▶ **SOURCE TEXT**
++++++++++

News and Opinion from Sisters, Oregon

Obstacles to diet and weight loss

The weight loss desire of our nation is insatiable, and despite our purest intentions, many health and fitness professionals are still getting it wrong, wondering “Why can’t these people see how simple it is?” Or “why can’t they give up the late-night binges of ice cream? Don’t they see all those extra calories?”

What goes wrong?

The Depletion-Binge- Depletion Cycle: This is most common with highly-motivated dieters. They stick to a diet, no carbs, no sugar, no this or that. Their body gets depleted, screaming for enough calories to function, yet their advisory begins to resist after a life of indulgence. By the end of the day, it can go on no longer. Out comes the ice cream, the wine, the brownies. Out the window go all the diet restrictions

Sound familiar? The reason why this happens is because the body requires a minimum amount of nutrients, and calories to exist. Our dieter is well below the threshold — skipping breakfast and eating celery and peanut butter for lunch. Handfuls of snacks throughout the day.

++++++++++

▶ **DATASET CONTENT**

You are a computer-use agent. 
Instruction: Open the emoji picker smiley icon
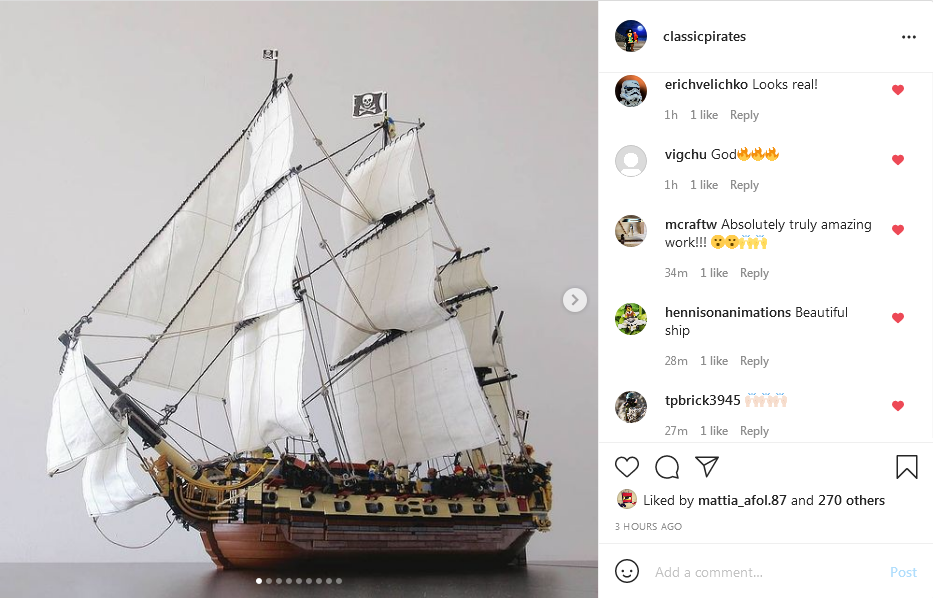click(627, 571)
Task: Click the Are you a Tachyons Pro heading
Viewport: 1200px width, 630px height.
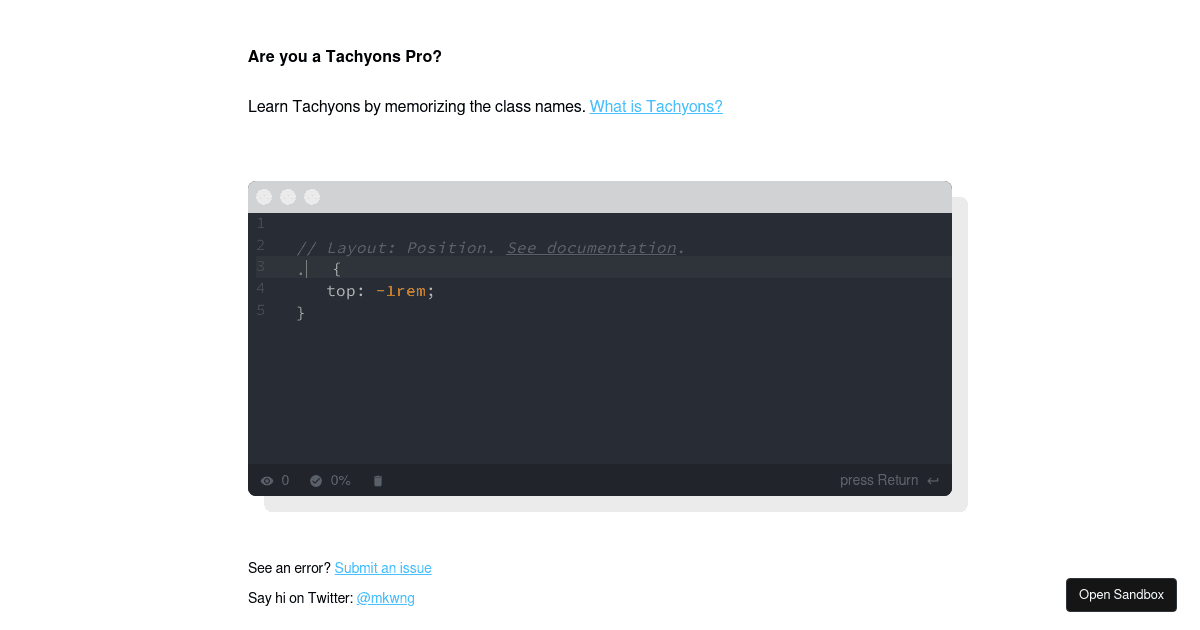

++++++++++

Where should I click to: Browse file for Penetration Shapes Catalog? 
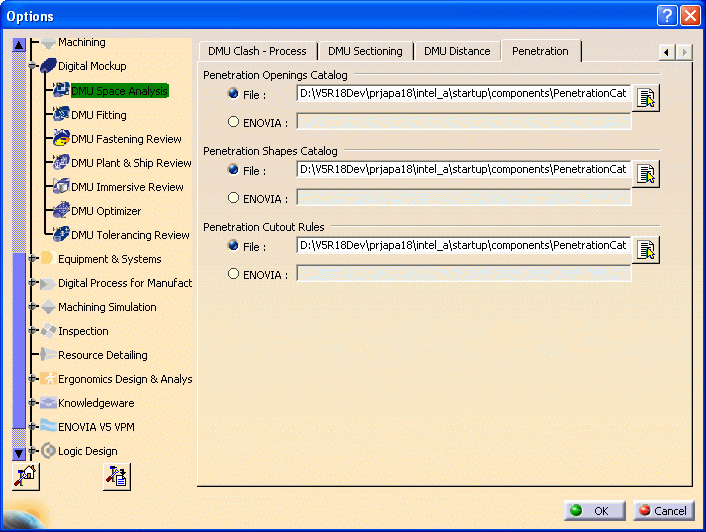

++++++++++

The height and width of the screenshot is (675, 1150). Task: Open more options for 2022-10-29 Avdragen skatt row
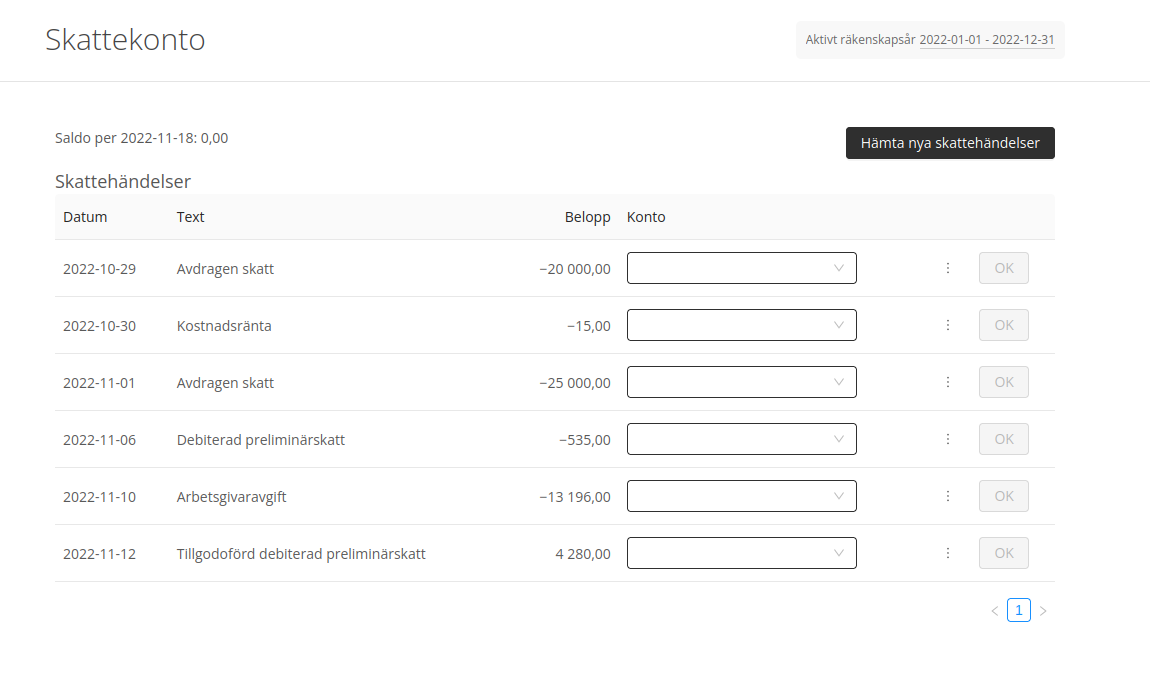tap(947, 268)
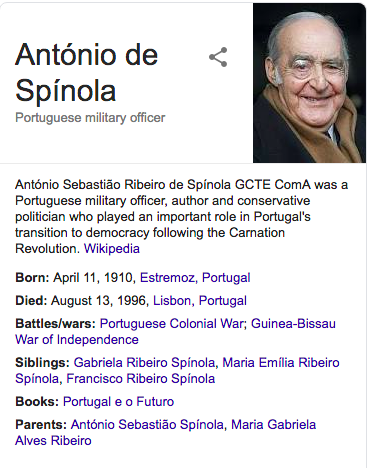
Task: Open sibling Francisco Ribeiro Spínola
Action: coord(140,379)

++++++++++

▶ **WORK ITEM A**
Can you rewrite the weight-loss article from "The Depletion-Binge- Depletion" up to and including "throughout the day.", putting "carrots" in place of "celery"?
▶ **WORK ITEM B**
How would the weight-loss article go on? Continue it from its last sentence.

▶ **ANSWER SPACE A**
The Depletion-Binge- Depletion Cycle: This is most common with highly-motivated dieters. They stick to a diet, no carbs, no sugar, no this or that. Their body gets depleted, screaming for enough calories to function, yet their advisory begins to resist after a life of indulgence. By the end of the day, it can go on no longer. Out comes the ice cream, the wine, the brownies. Out the window go all the diet restrictions

Sound familiar? The reason why this happens is because the body requires a minimum amount of nutrients, and calories to exist. Our dieter is well below the threshold — skipping breakfast and eating carrots and peanut butter for lunch. Handfuls of snacks throughout the day.

▶ **ANSWER SPACE B**
Better to make sure that calories total is not below 20 percent of maintenance. This means that if a person needs 2,400 calories a day, they can aim for around 2,000. This is not a rapid six-week weight loss miracle of social media glory, but they will be left with ego intact and keep the train rolling well beyond six weeks. Dieting is about simple changes over the long haul.

Over-exercising: A person starts a diet, and begins exercising much more than usual at the same time. Here is the problem: training with intention requires increased metabolism, muscle recovery, and regeneration, which all require more energy. This isn’t to say one can’t diet and exercise in harmony, but the level at which one does so will be compromised. A person training to run a marathon and lose 20 pounds will have some choices to make. Either they get smarter about exercise fueling and recovery (beneficial to performance) or they ease the training to very simple parameters (allowing them to lower calories for weight loss).

If exercise is more for activity and general fitness there is no issue — but know the difference between training and diet for the best results.

Mindless Snacking: Coffee for breakfast, a sandwich with hummus and veggies at lunch, and a salad for dinner. You’re lucky to get 1,000 calories there (about half of a sensible diet). What’s that? No weight loss? Look deeper. Handfuls of peanuts between calls? A bowl of chips beside you while watching TV? A spoonful of almond butter here and there? There’s around 1,000 calories of less-than-noticeable eating. This will surely lead to the weight-loss plateau many are lamenting.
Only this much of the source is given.